I recently came across a famous quote that said, "you are what your record says you are".
For instance, you might try to blame poor performance at a game on factors like your opponent being better funded or an unfortunate injury. Still, the reality is that if you constantly lose, then it probably means you are not great at the sport.
We have been thinking about measuring performance in the Stears newsroom lately. Last Friday, we looked at the Central Bank Governor—Godwin Emefiele's—track record in controlling Nigeria's inflation and economic performance. Our motivation was clear: if Emefiele has not done an excellent job in his current position, it is unlikely that he can deliver as the President of Nigeria. We brought the data to prove it, and you can see it here.
Anyway, all this talk of records and measuring performance is just motivation for today's discussion—the phased reopening of Nigeria's land borders. According to news reports, the Federal Government directed customs to open borders at Idiroko, Ogun State; Jibiya, Katsina State; Kamba, Kebbi State; and Ikon, Cross Rivers State, following the initial closure back in August 2019. This isn't the first move to reverse the land border closure. In December 2020, the government announced the immediate reopening of four other major land borders, including Seme, Illela, Maigatari and Mfun.

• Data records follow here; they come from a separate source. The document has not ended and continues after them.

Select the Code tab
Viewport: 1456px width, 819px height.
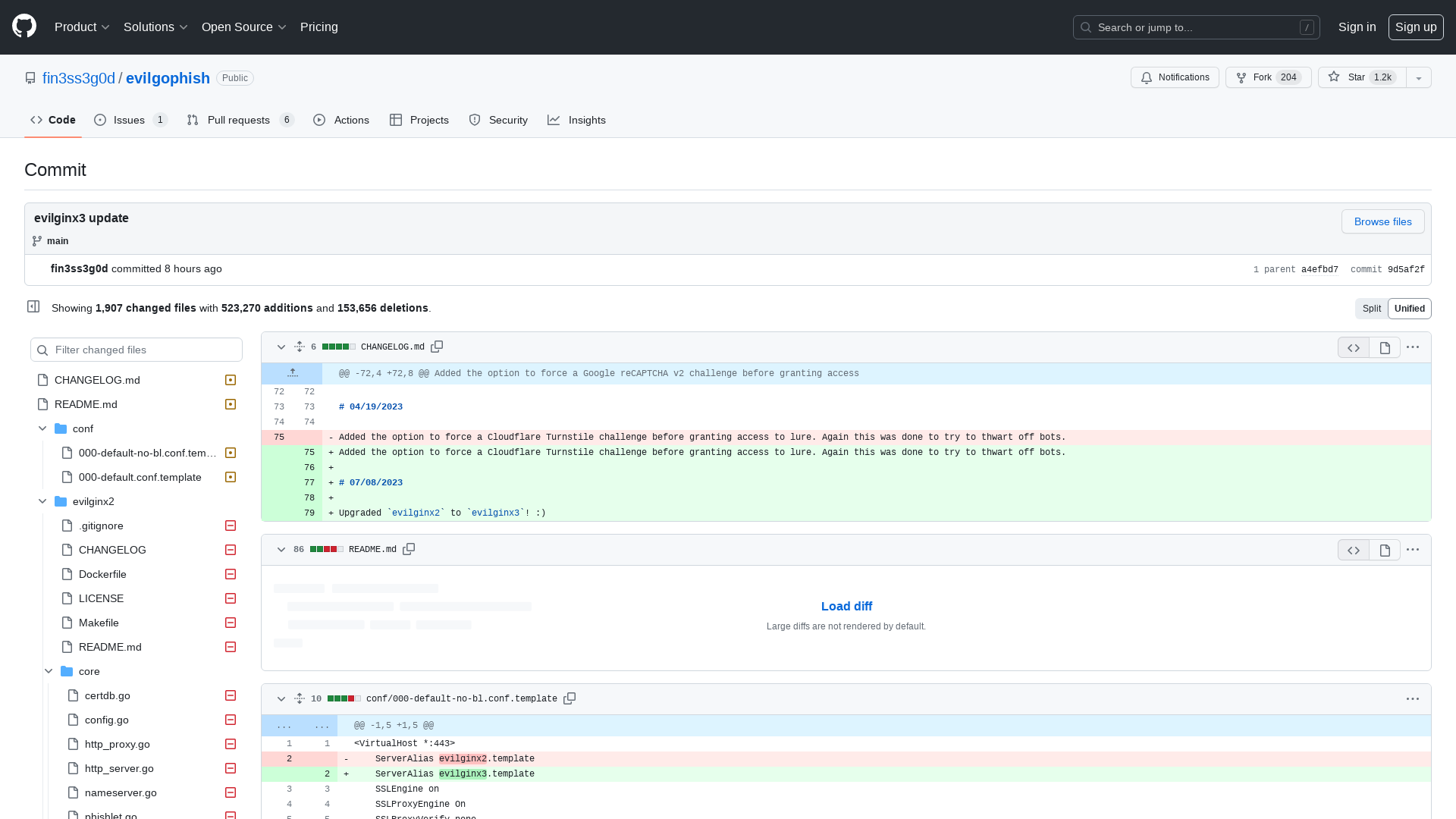point(53,120)
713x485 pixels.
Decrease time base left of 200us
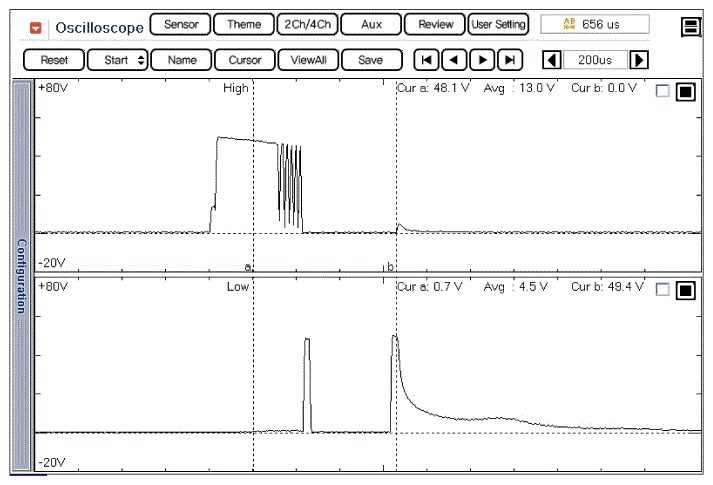pyautogui.click(x=550, y=60)
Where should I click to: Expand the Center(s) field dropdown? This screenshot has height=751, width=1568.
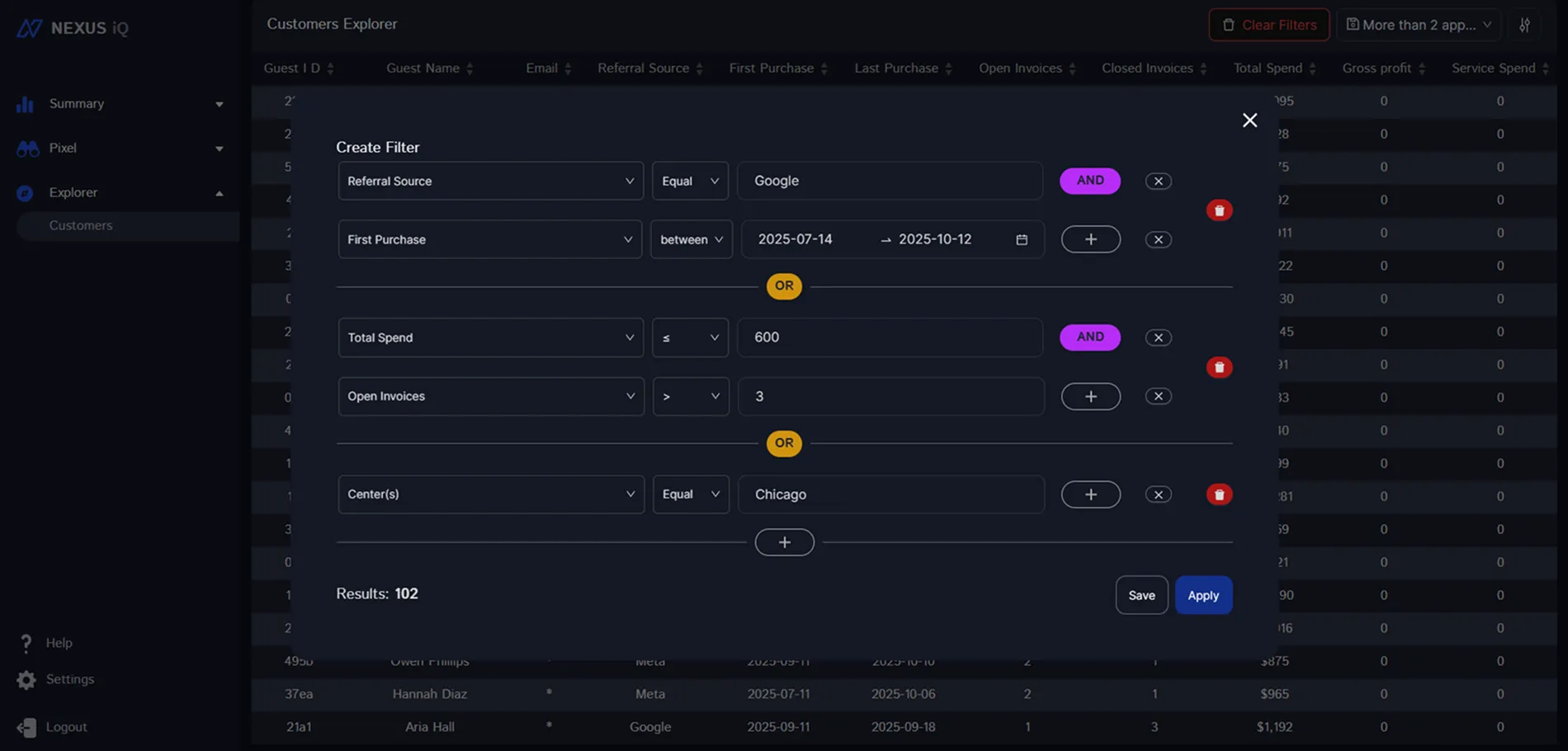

President Buhari's government claims to be pulling out all the stops to boost local production so that sectors like agriculture can become more productive. You might have heard reports about the President encouraging Nigeria's unemployed youth to get jobs as farmers. Then there was the famous #BuyNaijatoGrowtheNaira slogan. However, before we can proclaim that the current administration's approach is like the industrial policies that other countries used (and are using) to deliver economic growth, let's paraphrase the earlier quote we started this article with: you are what your poor economic policies say you are.
Talking about poor economic policies is essential because all anyone can talk about right now is the "fact" that the global economy is heading towards a recession—at least two consecutive periods of negative growth. Already, we are seeing this play out with the US Federal Reserve (the central bank of the US) moving to increase interest rates for the first time since the financial crisis in an attempt to curb inflation.